(Entries for finding displayed items)
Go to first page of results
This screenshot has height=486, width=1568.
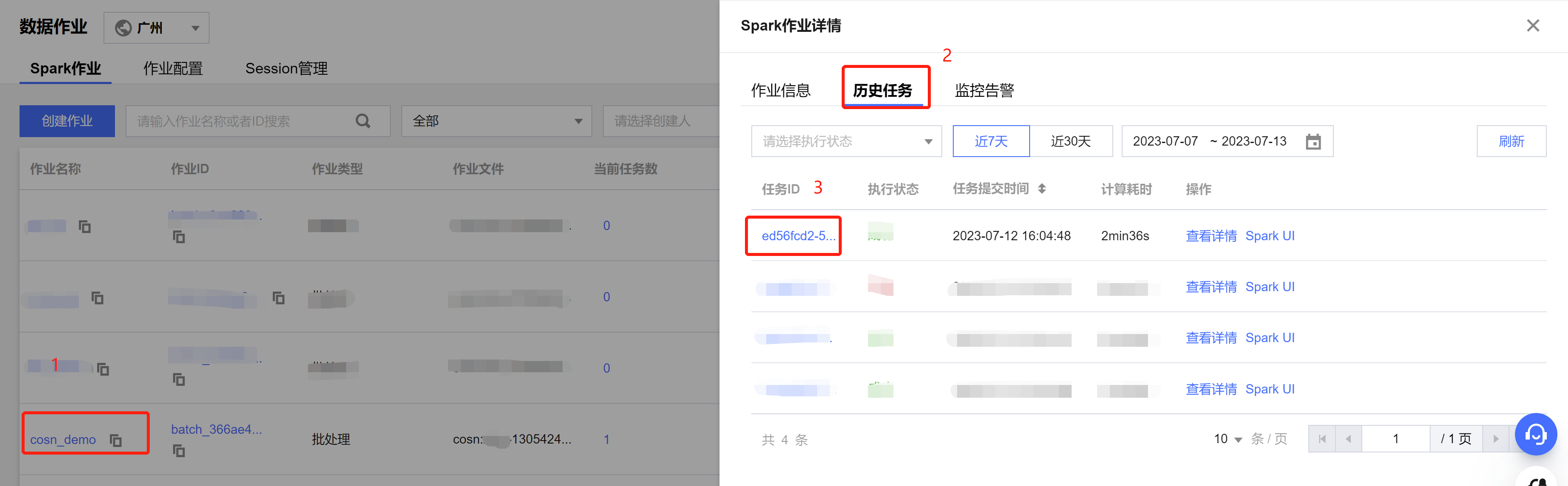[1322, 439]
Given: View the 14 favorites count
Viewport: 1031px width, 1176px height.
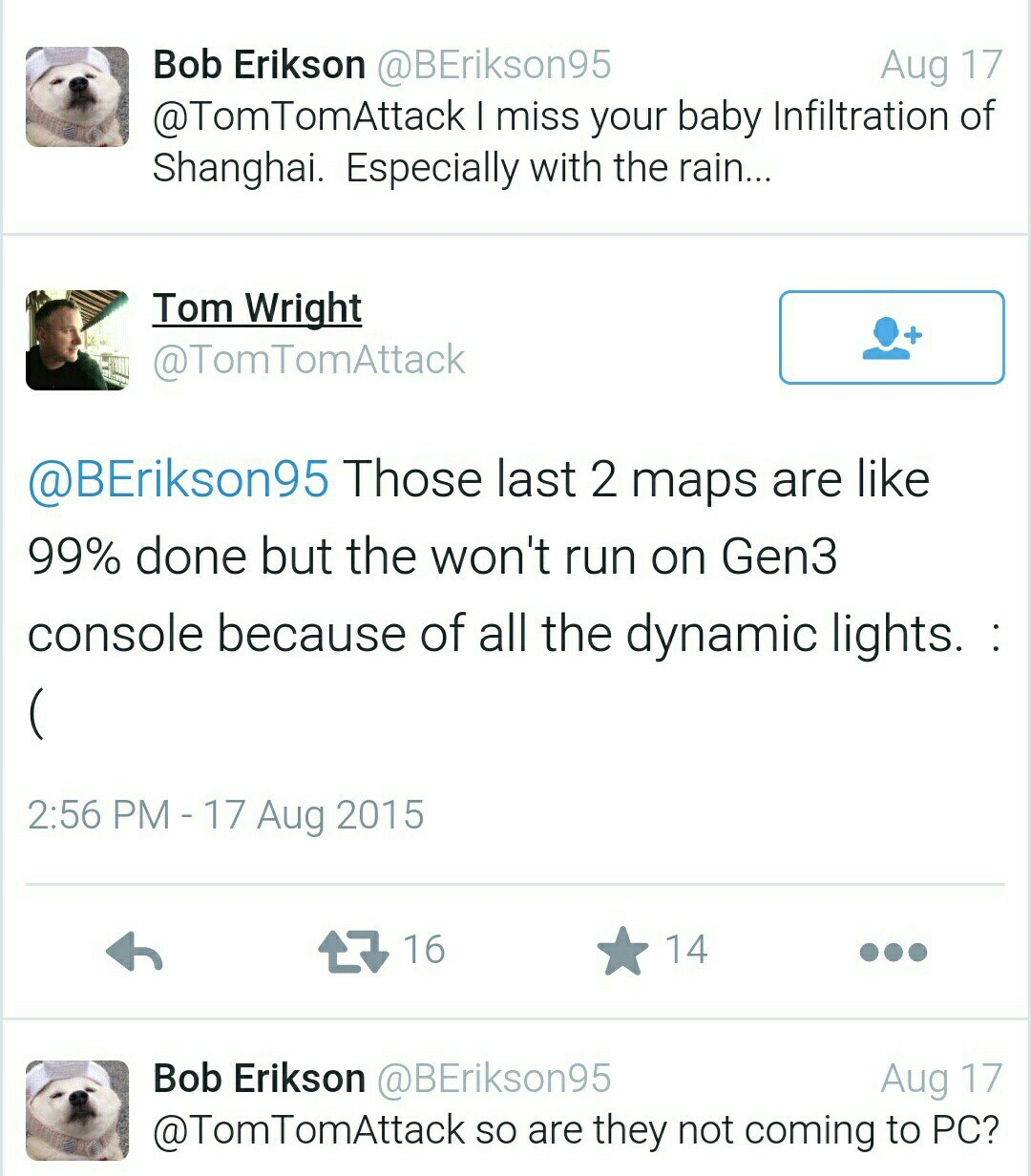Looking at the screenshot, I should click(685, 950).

Task prompt → Please output all of the entries above as a two-column CSV with the headers text and answer, giving each entry one row and putting each field in double quotes with its line breaks replaced by spaces. Leave the pictures out.

Complete output →
text,answer
"Go to first page of results This screenshot has height=486, width=1568.","[1322, 439]"
"Given: View the 14 favorites count Viewport: 1031px width, 1176px height.","Looking at the screenshot, I should click(685, 950)."